WHAT YOU SHOULD DO
Which lines run from the line with "1110x833 pixels." through the line with "Task: Click the Steam hamburger menu icon" in the entries below? Print them exactly, both ends included, and nothing more.

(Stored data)
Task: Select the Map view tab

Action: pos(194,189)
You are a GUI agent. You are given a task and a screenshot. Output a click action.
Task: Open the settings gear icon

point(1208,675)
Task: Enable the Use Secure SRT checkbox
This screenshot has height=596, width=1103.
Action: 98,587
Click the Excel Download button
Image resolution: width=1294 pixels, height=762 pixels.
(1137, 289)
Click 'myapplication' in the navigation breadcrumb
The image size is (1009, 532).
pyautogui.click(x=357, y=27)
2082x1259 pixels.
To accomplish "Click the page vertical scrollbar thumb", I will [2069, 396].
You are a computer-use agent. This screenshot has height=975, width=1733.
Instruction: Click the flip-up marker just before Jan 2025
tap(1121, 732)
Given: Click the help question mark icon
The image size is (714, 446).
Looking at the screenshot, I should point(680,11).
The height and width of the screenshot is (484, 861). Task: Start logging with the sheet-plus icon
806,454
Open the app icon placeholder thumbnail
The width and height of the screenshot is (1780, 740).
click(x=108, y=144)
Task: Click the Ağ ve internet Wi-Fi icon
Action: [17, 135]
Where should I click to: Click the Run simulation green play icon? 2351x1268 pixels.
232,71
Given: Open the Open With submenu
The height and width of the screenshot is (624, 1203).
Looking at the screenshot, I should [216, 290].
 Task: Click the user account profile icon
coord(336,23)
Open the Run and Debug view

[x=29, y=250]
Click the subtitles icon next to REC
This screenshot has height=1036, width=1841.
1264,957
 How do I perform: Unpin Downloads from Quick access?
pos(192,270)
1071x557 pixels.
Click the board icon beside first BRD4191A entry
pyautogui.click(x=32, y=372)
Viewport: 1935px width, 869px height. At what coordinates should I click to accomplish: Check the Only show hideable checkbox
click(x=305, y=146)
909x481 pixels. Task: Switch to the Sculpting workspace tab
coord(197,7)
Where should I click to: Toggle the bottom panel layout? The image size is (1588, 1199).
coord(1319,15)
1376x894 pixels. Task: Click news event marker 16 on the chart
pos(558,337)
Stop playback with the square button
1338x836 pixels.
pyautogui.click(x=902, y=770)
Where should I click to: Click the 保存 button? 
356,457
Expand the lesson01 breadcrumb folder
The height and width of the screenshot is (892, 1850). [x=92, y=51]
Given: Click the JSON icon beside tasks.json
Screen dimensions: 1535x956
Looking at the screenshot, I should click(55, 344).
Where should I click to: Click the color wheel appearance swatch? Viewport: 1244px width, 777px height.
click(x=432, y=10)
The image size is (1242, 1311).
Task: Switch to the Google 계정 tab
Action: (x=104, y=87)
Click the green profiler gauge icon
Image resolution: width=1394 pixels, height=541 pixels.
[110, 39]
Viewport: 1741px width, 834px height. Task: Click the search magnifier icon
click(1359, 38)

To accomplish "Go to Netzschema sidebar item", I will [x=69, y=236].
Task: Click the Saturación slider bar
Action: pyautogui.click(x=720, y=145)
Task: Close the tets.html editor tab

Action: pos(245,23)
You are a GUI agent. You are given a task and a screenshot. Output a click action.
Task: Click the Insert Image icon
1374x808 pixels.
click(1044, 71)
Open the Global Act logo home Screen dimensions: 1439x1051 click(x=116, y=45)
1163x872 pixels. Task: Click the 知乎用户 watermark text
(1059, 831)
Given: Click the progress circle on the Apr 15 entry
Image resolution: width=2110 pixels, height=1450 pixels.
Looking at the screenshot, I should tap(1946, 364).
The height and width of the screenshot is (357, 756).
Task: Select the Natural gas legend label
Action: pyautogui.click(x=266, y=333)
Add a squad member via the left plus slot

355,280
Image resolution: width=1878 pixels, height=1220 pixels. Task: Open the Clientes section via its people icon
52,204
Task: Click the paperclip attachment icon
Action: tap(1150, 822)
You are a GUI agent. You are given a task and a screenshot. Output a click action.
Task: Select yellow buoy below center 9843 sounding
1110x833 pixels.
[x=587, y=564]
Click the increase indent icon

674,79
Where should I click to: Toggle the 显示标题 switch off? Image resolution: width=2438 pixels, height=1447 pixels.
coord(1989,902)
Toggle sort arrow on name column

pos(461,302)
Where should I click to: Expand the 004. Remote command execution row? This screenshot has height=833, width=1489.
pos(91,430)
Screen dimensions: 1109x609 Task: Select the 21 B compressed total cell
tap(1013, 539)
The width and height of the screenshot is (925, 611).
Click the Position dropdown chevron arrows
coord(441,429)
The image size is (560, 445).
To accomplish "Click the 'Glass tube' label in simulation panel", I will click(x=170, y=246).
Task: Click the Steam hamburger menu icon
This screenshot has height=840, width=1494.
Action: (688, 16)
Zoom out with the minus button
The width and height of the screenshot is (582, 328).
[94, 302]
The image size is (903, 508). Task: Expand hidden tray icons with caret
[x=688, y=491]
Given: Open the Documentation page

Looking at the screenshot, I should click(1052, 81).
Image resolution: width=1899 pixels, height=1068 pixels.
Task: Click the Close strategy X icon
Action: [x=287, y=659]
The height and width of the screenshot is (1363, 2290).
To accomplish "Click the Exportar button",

OUTPUT BELOW
1110x833 pixels.
[x=587, y=564]
Click the increase indent icon

674,79
Where should I click to: Toggle the 显示标题 switch off? Image resolution: width=2438 pixels, height=1447 pixels.
coord(1989,902)
Toggle sort arrow on name column

pos(461,302)
Where should I click to: Expand the 004. Remote command execution row? This screenshot has height=833, width=1489.
pos(91,430)
Screen dimensions: 1109x609 Task: Select the 21 B compressed total cell
tap(1013, 539)
The width and height of the screenshot is (925, 611).
Click the Position dropdown chevron arrows
coord(441,429)
The image size is (560, 445).
To accomplish "Click the 'Glass tube' label in simulation panel", I will click(x=170, y=246).
Task: Click the Steam hamburger menu icon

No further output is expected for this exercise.